5. | COMPENSATION OF THE INVESTMENT MANAGER |
(a) In consideration of the services performed by the Investment Manager hereunder, the Company will pay or cause to be paid to the Investment Manager, as they become due and payable, management fees determined in accordance with the attached schedule of fees (Appendix A) for each Portfolio. In the event of termination any management fees paid in advance pursuant to such fee schedule will be prorated as of the date of termination and the unearned portion thereof will be returned to the Company.
(b) The net asset value of the Company used in fee calculations shall be determined in the manner set forth in the Articles of Incorporation, By-laws and Prospectus of the Company after the close of the New York Stock Exchange on each business day on which the New York Stock Exchange is open.
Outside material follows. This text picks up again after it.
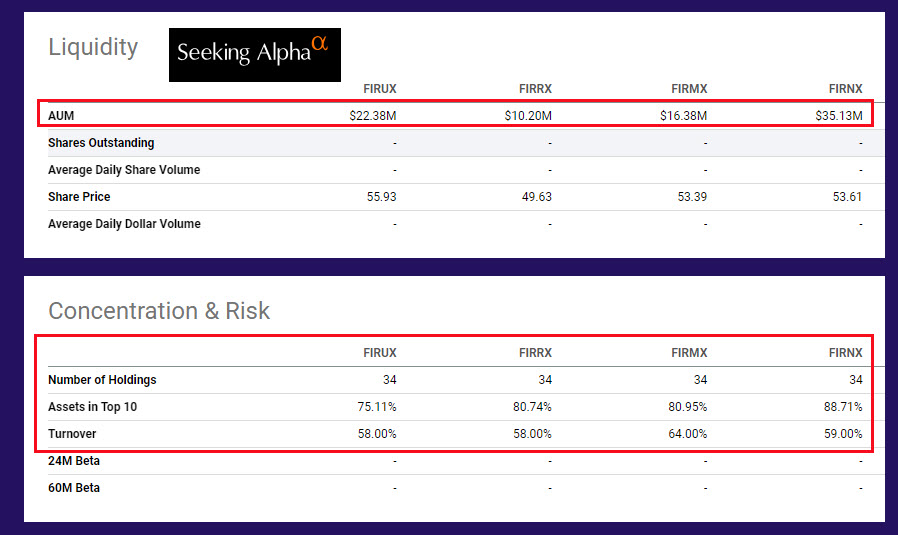The height and width of the screenshot is (535, 898).
Task: Click the Number of Holdings row label
Action: point(102,380)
(c) The Company hereby authorizes the Investment Manager to charge the Portfolio for the full amount of fees as they become due and payable pursuant to the attached schedule of fees; provided, however, that a copy of a fee statement covering said payment shall be sent to the Custodian and to the Company.
6. | SERVICE TO OTHER CLIENTS |
Nothing contained in this Agreement shall be construed to prohibit the Investment Manager from performing investment advisory, management, distribution or other services for other investment companies and other persons, trusts or companies, or to prohibit affiliates of the Investment Manager from engaging in such business or in other related or unrelated businesses.
7. | INDEMNIFICATION |
The Investment Manager shall have no liability to the Company, or its stockholders, for any error of judgment, mistake of law, or for any loss arising out of its obligations to the Company not involving willful misfeasance, bad faith, gross negligence or reckless disregard of its obligations and duties hereunder.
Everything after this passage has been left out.